任务 -
**A)** 根据下文的 Go 错误处理说明，执行 panic 退出时会执行什么函数？
**B)** 判断以下说法是否符合下文的 Go 错误处理说明，并引用原文中起决定作用的词句：(i) 类型断言失败时 ok 返回 false；(ii) 使用 os.Exit 退出时也会执行 defer 函数；(iii) 库函数中应当优先使用 panic。
**C)** 续写下文的 Go 错误处理说明，从其末尾接着写下去。

文档片段 -
────────────────

当文件未找到时可以显示出更加详细的信息。比如在错误信息中输出包名及详细的错误信息。

另外可以通过详细信息判断是否可以重试, 当然如果是我设计的话,不会这么处理,一般清理文件由单独应用处理。

for try := 0; try < 2; try++ {
    file, err = os.Create(filename)
    if err == nil {
        return
    }
    if e, ok := err.(*os.PathError); ok && e.Err == syscall.ENOSPC {
        deleteTempFiles()  // Recover some space.
        continue
    }
    return
}

另外使用到类型断言 type assertion 如果失败ok将返回false, e为nil, 如果ok返回true那么比较一下错误码

panic

应用无法继续运行的时候使用panic

// A toy implementation of cube root using Newton's method.
func CubeRoot(x float64) float64 {
    z := x/3   // Arbitrary initial value
    for i := 0; i < 1e6; i++ {
        prevz := z
        z -= (z*z*z-x) / (3*z*z)
        if veryClose(z, prevz) {
            return z
        }
    }
    // A million iterations has not converged; something is wrong.
    panic(fmt.Sprintf("CubeRoot(%g) did not converge", x))
}

在程序无法得到收敛的时候选择调用panic, 当然如果是库函数还是避免panic。一般panic场景是无法继续工作。如果必须这么做的话可以通过另外一个程序根据需要重新唤起应用。

另外执行panic退出时,执行defer函数,os.Exit 退出则不会。

package panic_test

import (
    _ "errors"
    "fmt"
    "os"
    "testing"
)


func TestPanicVsExit(t *testing.T) {
    defer func(){
       fmt.Println("Finally")

────────────────

提取数据 -
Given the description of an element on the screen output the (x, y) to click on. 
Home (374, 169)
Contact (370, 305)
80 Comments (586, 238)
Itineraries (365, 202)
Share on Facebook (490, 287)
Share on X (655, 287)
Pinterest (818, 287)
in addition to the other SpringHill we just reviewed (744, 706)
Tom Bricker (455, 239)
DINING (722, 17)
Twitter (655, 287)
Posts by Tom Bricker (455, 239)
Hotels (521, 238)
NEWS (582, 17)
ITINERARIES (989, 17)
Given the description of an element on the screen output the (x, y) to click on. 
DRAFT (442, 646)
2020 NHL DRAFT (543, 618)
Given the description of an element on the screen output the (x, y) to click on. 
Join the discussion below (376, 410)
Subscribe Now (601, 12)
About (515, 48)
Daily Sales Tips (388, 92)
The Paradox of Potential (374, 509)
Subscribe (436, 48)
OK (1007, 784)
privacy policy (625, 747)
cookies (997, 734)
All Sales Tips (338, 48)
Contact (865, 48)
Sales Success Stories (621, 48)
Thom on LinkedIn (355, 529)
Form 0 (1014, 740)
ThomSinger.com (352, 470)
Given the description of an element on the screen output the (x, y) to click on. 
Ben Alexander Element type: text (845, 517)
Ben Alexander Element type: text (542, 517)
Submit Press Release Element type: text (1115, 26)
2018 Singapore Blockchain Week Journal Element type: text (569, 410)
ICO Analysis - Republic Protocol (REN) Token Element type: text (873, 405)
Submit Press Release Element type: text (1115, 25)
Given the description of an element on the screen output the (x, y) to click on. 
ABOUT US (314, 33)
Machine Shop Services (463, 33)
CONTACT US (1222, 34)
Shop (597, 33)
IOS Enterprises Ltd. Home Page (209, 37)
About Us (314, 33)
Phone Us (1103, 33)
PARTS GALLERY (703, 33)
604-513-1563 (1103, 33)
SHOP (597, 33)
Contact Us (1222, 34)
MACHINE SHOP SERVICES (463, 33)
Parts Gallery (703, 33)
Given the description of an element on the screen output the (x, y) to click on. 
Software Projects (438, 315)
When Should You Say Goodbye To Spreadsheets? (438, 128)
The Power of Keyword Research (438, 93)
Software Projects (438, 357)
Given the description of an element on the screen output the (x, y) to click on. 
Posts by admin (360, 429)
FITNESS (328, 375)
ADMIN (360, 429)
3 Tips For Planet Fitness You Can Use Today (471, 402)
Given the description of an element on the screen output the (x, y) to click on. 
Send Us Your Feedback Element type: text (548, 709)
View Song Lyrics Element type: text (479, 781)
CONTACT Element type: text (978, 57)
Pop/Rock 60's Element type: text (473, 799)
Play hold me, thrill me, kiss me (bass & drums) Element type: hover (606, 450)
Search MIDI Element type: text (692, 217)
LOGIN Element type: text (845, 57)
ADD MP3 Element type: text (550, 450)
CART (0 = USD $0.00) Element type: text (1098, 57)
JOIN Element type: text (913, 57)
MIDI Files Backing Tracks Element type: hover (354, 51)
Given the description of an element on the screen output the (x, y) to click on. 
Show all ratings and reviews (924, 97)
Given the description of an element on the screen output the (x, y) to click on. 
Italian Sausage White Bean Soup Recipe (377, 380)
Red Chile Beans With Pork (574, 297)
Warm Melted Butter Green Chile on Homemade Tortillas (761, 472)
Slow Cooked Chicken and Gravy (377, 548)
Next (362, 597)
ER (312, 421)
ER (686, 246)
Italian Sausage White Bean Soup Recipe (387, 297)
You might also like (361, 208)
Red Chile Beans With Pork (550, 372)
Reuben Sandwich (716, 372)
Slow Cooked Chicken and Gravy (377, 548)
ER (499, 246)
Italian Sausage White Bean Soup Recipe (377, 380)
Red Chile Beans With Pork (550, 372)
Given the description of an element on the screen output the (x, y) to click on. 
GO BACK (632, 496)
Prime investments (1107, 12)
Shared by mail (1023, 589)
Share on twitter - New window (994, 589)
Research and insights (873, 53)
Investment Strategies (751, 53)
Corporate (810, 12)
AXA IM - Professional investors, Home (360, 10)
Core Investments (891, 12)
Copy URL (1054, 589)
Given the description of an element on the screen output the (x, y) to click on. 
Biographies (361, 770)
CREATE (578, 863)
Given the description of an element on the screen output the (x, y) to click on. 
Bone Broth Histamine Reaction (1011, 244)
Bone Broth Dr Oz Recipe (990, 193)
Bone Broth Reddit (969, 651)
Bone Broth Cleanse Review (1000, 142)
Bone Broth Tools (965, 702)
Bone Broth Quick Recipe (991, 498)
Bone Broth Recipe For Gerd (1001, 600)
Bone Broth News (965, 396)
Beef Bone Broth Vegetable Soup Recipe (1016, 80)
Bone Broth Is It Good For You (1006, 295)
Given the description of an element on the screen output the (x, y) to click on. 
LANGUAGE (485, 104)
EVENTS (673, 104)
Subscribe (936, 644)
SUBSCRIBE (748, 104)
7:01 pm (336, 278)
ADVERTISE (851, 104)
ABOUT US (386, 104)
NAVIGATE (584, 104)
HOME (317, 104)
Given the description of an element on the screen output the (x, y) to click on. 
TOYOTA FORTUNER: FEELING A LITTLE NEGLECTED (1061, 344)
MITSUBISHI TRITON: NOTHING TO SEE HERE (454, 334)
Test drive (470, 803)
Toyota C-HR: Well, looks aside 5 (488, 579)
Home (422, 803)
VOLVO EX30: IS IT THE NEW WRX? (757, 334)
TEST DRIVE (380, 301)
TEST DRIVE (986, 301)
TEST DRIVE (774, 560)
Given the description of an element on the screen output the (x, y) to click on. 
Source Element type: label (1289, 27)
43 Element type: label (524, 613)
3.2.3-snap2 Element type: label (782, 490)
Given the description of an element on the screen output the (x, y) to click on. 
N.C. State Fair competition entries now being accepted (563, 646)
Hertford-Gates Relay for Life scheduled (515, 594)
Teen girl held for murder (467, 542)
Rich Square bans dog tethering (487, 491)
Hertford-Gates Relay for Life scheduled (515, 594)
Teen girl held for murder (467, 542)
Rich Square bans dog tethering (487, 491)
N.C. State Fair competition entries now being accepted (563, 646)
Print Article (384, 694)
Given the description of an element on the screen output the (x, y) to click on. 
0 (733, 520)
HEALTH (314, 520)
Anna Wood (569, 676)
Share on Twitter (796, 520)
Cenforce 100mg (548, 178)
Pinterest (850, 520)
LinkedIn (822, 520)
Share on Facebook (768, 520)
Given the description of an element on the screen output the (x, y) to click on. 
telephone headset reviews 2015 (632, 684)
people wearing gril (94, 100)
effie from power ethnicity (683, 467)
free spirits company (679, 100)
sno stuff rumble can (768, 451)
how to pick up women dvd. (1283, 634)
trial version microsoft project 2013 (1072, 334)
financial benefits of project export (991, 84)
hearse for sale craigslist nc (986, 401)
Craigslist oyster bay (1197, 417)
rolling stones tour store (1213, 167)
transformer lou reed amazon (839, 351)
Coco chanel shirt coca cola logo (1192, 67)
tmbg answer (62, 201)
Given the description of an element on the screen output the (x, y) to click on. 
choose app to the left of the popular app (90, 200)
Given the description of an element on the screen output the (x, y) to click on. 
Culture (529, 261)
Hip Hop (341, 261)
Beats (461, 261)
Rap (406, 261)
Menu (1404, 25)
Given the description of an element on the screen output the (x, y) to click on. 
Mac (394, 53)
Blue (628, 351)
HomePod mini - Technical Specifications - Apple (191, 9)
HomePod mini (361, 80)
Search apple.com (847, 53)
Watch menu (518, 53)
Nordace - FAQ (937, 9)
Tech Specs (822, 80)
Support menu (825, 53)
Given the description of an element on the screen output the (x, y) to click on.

────────────────

依序结果 -
**A)** 会执行 defer 函数。

**B)**
(i) 是，“如果失败ok将返回false”
(ii) 否，“os.Exit 退出则不会”
(iii) 否，“当然如果是库函数还是避免panic”

**C)**
    }()

    fmt.Println("Start")
    //panic(errors.New("Something wrong!"))
    os.Exit(-1)
  
}

//输出

=== RUN TestPanicVsExit
Start
FAIL loop/panic_test 0.139s

panic输出还是打印堆栈信息

package panic_test

import (
    "errors"
    "fmt"
    _ "os"
    "testing"
)

func TestPanicVsExit(t *testing.T) {
    defer func() {
        fmt.Println("Finally")
    }()

    fmt.Println("Start")
    panic(errors.New("Something wrong!"))
    //os.Exit(-1)

}


=== RUN   TestPanicVsExit
Start
Finally
--- FAIL: TestPanicVsExit (0.00s)
panic: Something wrong! [recovered]
    panic: Something wrong!

goroutine 19 [running]:
testing.tRunner.func1.2(0xd45be0, 0xc000088520)
    C:/Program Files/Go/src/testing/testing.go:1144 +0x345
testing.tRunner.func1(0xc000084480)
    C:/Program Files/Go/src/testing/testing.go:1147 +0x4b6
panic(0xd45be0, 0xc000088520)
    C:/Program Files/Go/src/runtime/panic.go:965 +0x1c7
loop/panic_test_test.TestPanicVsExit(0xc000084480)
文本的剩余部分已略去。